-- SELECTED EXCERPT follows --
Lyrical liar: inside Sweden’s Macchiarini-inspired opera

The artistic team behind the unsettling production explain why they wanted to explore the psychology of the country’s biggest biomedical research scandal

October 25, 2023
Mythomania, Gothenburg Opera House
Source: Lennart Sjöberg

It’s unusual for Sweden’s national research misconduct board to block-book opera tickets, but given that they did it for a show about an unscrupulous celebrity surgeon, it’s perhaps not surprising.

Mythomania opened in Gothenburg this month. It follows the fortunes of Francis, a successful surgeon in a troubled marriage, whose seemingly groundbreaking research methods bring status and strife in both his personal and professional lives.

The opera is heavily inspired by the case of Paolo Macchiarini, a former surgeon at Karolinska University Hospital who was found guilty of bodily injury in June 2022 after transplanting plastic tracheas coated with stem cells into his patients despite dubious evidence of their efficacy. Several of his patients died.

“We all tell lies, so it’s very easy to identify both with being a liar and with receiving lies,” director Clara Svärd told Times Higher Education. Francis, who is having an affair with Nelly, his couples therapist, offers layers of deceit. “How the private and the official mirror each other is really important to the piece,” she added.

Paula af Malmborg Ward and Kerstin Perski, who wrote the music and the libretto, said the motif of deceit appears musically as “tonalities slipping around themselves” – unsettling quartertones – but that Francis also tries his magic on the audience.

“He also has these heroic passages where he bursts into marches or very firm hymns or something, like he’s manipulating the listener to believe in him because his music is so convincing,” said Ms Malmborg Ward.
-- SELECTED EXCERPT concluded --
INSTRUCTIONS »
(1) List the names of the people on the opera's artistic team who are named in the article about the Macchiarini-inspired opera.
(2) In the article about the Macchiarini-inspired opera, when was Paolo Macchiarini found guilty of bodily injury?
(3) Carry on the article about the Macchiarini-inspired opera, starting right after its final sentence.
-- SUPPLIED MATERIAL follows --
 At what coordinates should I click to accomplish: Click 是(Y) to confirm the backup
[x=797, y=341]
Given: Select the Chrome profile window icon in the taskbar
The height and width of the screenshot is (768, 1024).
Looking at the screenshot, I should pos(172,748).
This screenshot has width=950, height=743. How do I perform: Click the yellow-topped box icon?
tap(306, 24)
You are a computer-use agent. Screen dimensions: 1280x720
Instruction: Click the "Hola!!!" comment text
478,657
-- SUPPLIED MATERIAL concluded --
-- SUPPLIED MATERIAL follows --
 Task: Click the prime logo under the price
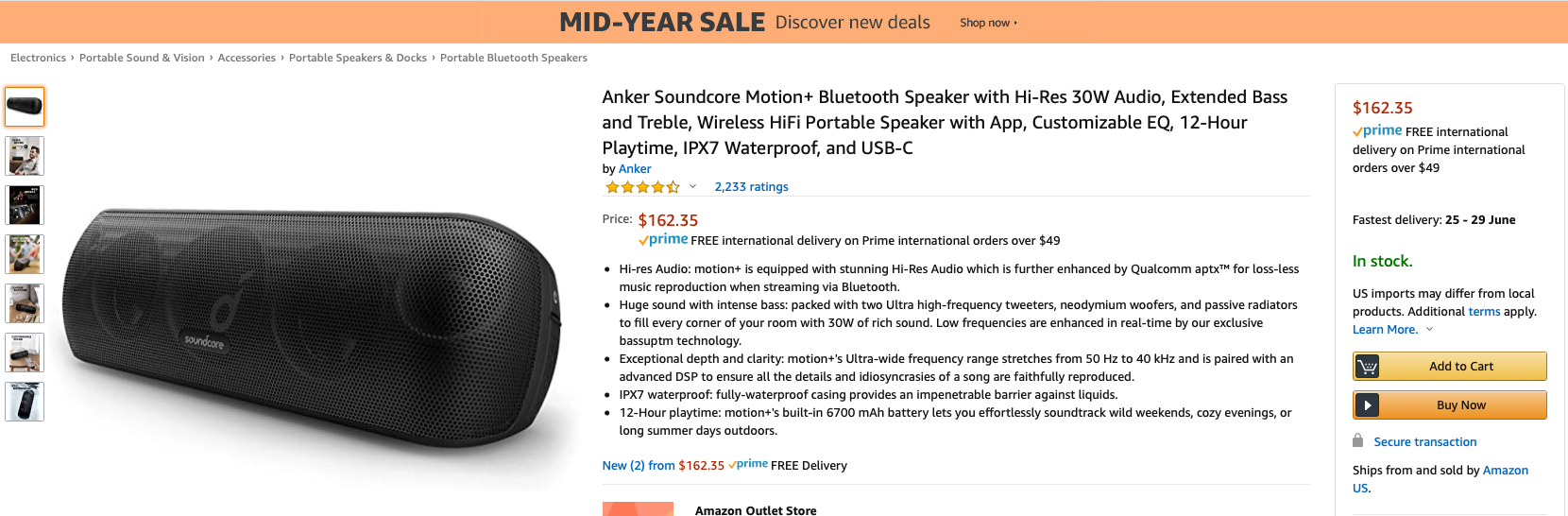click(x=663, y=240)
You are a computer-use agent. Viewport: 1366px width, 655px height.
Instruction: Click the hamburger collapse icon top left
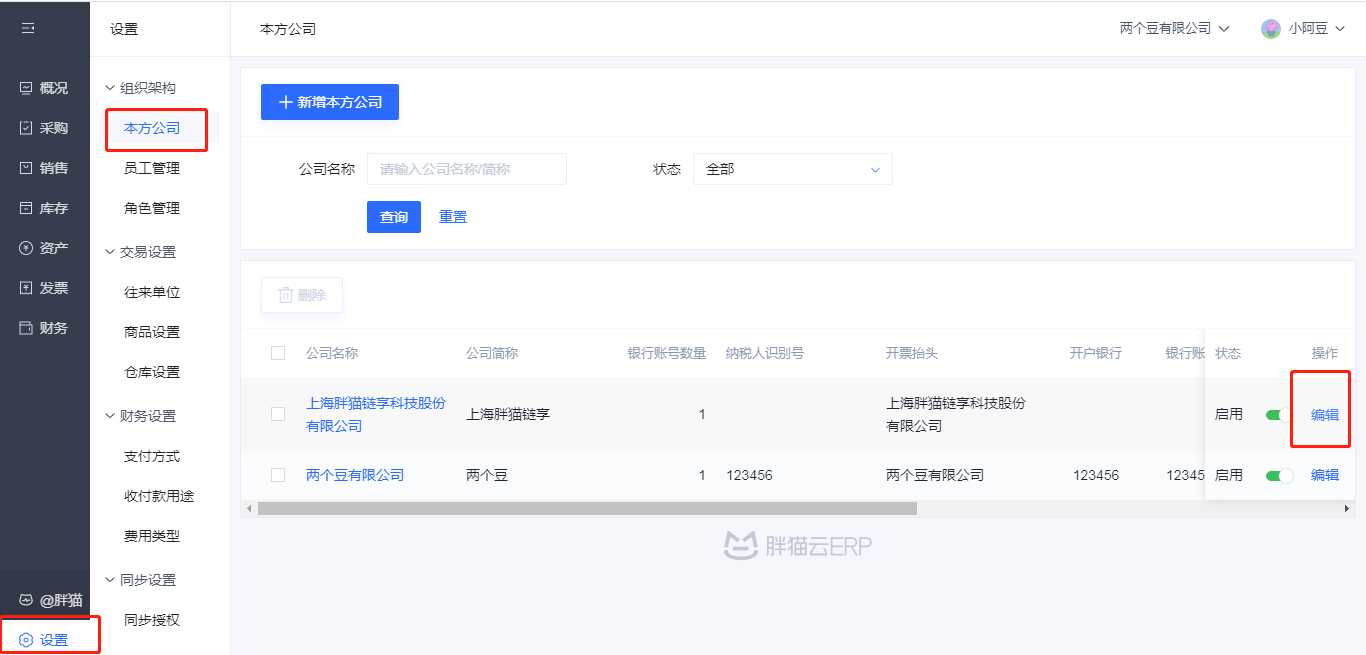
-- SUPPLIED MATERIAL concluded --
TASK RESPONSES »
(1)
Clara Svärd
Paula af Malmborg Ward
Kerstin Perski

(2) June 2022

(3)
The two had previously worked together on an opera called The Scar, an adaptation of Heart of a Dog, a novella by the Russian author Mikhail Bulgakov. It features a surgeon and a swindler, but they felt there was more to explore.

“We wanted to go into swindling: what it is and what it is psychologically. The psychology of lying and also the psychology of accepting lies,” said Ms Perski, who comes from a family of scientists. “I remember always my father saying that’s the biggest sin, actually – to act out of wishful thinking and not work step-by-step in this daily, grey work.”

Does she think we put too much faith in science and scientists? “Not in science. I think science is too much influenced by the capitalist society we live in: you have to come up with great things, you have to be successful, they have to work immediately,” she said.

All three sought to portray Francis as somewhat sympathetic, despite his deep flaws. “On a superficial level he’s very seductive. He opens his heart to people. He’s very likeable and he’s dangerous because he has such a strong need for being liked,” said Ms Svärd.

“Around a person like this there’s a sort-of void, there’s an emptiness and what fills that up is never told to anyone,” she added.

Mythomania runs at Gothenburg Opera House until 9 November.